YOUR GOAL
Please reproduce the records below, renaming every "GUI agent" to "screen assistant" and leaving everything else unchanged.

Stored entries
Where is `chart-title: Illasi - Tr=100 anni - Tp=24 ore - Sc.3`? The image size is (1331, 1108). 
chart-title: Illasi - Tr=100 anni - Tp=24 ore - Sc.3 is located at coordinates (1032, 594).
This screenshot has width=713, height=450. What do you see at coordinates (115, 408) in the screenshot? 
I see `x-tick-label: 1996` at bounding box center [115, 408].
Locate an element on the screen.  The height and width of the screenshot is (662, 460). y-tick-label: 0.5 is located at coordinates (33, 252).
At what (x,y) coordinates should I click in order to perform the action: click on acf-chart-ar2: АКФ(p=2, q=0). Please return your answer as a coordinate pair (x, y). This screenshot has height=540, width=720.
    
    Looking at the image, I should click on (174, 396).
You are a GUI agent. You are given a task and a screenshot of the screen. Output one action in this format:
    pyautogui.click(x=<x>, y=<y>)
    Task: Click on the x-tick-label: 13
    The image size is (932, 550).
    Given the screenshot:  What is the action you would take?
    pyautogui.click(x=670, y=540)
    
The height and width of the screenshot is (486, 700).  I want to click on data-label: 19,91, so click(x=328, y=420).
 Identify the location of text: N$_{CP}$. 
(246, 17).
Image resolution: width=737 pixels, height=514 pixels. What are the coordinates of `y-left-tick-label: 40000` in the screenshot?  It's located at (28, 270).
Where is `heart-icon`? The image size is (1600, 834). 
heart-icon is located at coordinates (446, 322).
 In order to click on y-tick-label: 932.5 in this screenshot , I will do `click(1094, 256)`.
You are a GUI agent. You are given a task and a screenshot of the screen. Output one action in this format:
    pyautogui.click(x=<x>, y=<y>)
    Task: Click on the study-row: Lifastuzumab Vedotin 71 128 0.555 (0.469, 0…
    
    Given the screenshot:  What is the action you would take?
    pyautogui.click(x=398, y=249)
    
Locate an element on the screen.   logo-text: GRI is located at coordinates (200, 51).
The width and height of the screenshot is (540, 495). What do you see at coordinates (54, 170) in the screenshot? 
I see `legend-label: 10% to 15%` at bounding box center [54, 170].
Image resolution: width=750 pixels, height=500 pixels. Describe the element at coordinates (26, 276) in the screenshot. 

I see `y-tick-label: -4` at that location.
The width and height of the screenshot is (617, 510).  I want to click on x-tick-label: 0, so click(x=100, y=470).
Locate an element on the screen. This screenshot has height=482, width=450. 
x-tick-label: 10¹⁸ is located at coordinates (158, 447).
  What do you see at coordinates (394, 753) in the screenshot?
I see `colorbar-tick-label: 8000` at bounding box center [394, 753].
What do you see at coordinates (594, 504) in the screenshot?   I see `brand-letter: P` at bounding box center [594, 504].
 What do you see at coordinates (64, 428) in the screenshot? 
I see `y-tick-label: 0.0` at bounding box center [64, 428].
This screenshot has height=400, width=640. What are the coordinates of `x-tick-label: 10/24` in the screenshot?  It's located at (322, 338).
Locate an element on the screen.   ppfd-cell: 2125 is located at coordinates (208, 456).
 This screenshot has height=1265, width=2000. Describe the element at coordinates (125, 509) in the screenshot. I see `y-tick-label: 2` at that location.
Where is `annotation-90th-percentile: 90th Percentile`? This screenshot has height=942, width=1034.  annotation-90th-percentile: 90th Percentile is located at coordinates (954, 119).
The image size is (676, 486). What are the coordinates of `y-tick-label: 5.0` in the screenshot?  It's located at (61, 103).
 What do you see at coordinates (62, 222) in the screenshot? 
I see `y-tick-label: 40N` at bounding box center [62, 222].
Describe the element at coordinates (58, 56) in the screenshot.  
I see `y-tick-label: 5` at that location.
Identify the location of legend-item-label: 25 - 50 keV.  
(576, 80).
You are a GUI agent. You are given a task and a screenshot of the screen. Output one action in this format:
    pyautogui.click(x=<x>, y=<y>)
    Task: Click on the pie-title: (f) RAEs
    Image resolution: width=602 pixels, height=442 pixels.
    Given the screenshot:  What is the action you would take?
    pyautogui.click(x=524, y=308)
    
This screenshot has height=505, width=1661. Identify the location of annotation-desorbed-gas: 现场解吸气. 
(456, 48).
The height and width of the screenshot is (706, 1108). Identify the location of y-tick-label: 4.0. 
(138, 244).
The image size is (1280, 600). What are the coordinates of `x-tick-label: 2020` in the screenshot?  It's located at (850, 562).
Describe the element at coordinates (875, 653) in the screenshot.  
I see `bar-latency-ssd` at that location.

RESPONSE BELOW
Where is `chart-title: Illasi - Tr=100 anni - Tp=24 ore - Sc.3`? The image size is (1331, 1108). 
chart-title: Illasi - Tr=100 anni - Tp=24 ore - Sc.3 is located at coordinates (1032, 594).
This screenshot has width=713, height=450. What do you see at coordinates (115, 408) in the screenshot? 
I see `x-tick-label: 1996` at bounding box center [115, 408].
Locate an element on the screen.  The height and width of the screenshot is (662, 460). y-tick-label: 0.5 is located at coordinates (33, 252).
At what (x,y) coordinates should I click in order to perform the action: click on acf-chart-ar2: АКФ(p=2, q=0). Please return your answer as a coordinate pair (x, y). This screenshot has height=540, width=720.
    
    Looking at the image, I should click on (174, 396).
You are a screen assistant. You are given a task and a screenshot of the screen. Output one action in this format:
    pyautogui.click(x=<x>, y=<y>)
    Task: Click on the x-tick-label: 13
    The image size is (932, 550).
    Given the screenshot:  What is the action you would take?
    pyautogui.click(x=670, y=540)
    
The height and width of the screenshot is (486, 700).  I want to click on data-label: 19,91, so click(x=328, y=420).
 Identify the location of text: N$_{CP}$. 
(246, 17).
Image resolution: width=737 pixels, height=514 pixels. What are the coordinates of `y-left-tick-label: 40000` in the screenshot?  It's located at (28, 270).
Where is `heart-icon`? The image size is (1600, 834). 
heart-icon is located at coordinates (446, 322).
 In order to click on y-tick-label: 932.5 in this screenshot , I will do `click(1094, 256)`.
You are a screen assistant. You are given a task and a screenshot of the screen. Output one action in this format:
    pyautogui.click(x=<x>, y=<y>)
    Task: Click on the study-row: Lifastuzumab Vedotin 71 128 0.555 (0.469, 0…
    
    Given the screenshot:  What is the action you would take?
    pyautogui.click(x=398, y=249)
    
Locate an element on the screen.   logo-text: GRI is located at coordinates (200, 51).
The width and height of the screenshot is (540, 495). What do you see at coordinates (54, 170) in the screenshot? 
I see `legend-label: 10% to 15%` at bounding box center [54, 170].
Image resolution: width=750 pixels, height=500 pixels. Describe the element at coordinates (26, 276) in the screenshot. 

I see `y-tick-label: -4` at that location.
The width and height of the screenshot is (617, 510).  I want to click on x-tick-label: 0, so click(x=100, y=470).
Locate an element on the screen. This screenshot has height=482, width=450. 
x-tick-label: 10¹⁸ is located at coordinates (158, 447).
  What do you see at coordinates (394, 753) in the screenshot?
I see `colorbar-tick-label: 8000` at bounding box center [394, 753].
What do you see at coordinates (594, 504) in the screenshot?   I see `brand-letter: P` at bounding box center [594, 504].
 What do you see at coordinates (64, 428) in the screenshot? 
I see `y-tick-label: 0.0` at bounding box center [64, 428].
This screenshot has height=400, width=640. What are the coordinates of `x-tick-label: 10/24` in the screenshot?  It's located at (322, 338).
Locate an element on the screen.   ppfd-cell: 2125 is located at coordinates (208, 456).
 This screenshot has height=1265, width=2000. Describe the element at coordinates (125, 509) in the screenshot. I see `y-tick-label: 2` at that location.
Where is `annotation-90th-percentile: 90th Percentile`? This screenshot has height=942, width=1034.  annotation-90th-percentile: 90th Percentile is located at coordinates (954, 119).
The image size is (676, 486). What are the coordinates of `y-tick-label: 5.0` in the screenshot?  It's located at (61, 103).
 What do you see at coordinates (62, 222) in the screenshot? 
I see `y-tick-label: 40N` at bounding box center [62, 222].
Describe the element at coordinates (58, 56) in the screenshot.  
I see `y-tick-label: 5` at that location.
Identify the location of legend-item-label: 25 - 50 keV.  
(576, 80).
You are a screen assistant. You are given a task and a screenshot of the screen. Output one action in this format:
    pyautogui.click(x=<x>, y=<y>)
    Task: Click on the pie-title: (f) RAEs
    Image resolution: width=602 pixels, height=442 pixels.
    Given the screenshot:  What is the action you would take?
    pyautogui.click(x=524, y=308)
    
This screenshot has height=505, width=1661. Identify the location of annotation-desorbed-gas: 现场解吸气. 
(456, 48).
The height and width of the screenshot is (706, 1108). Identify the location of y-tick-label: 4.0. 
(138, 244).
The image size is (1280, 600). What are the coordinates of `x-tick-label: 2020` in the screenshot?  It's located at (850, 562).
Describe the element at coordinates (875, 653) in the screenshot.  
I see `bar-latency-ssd` at that location.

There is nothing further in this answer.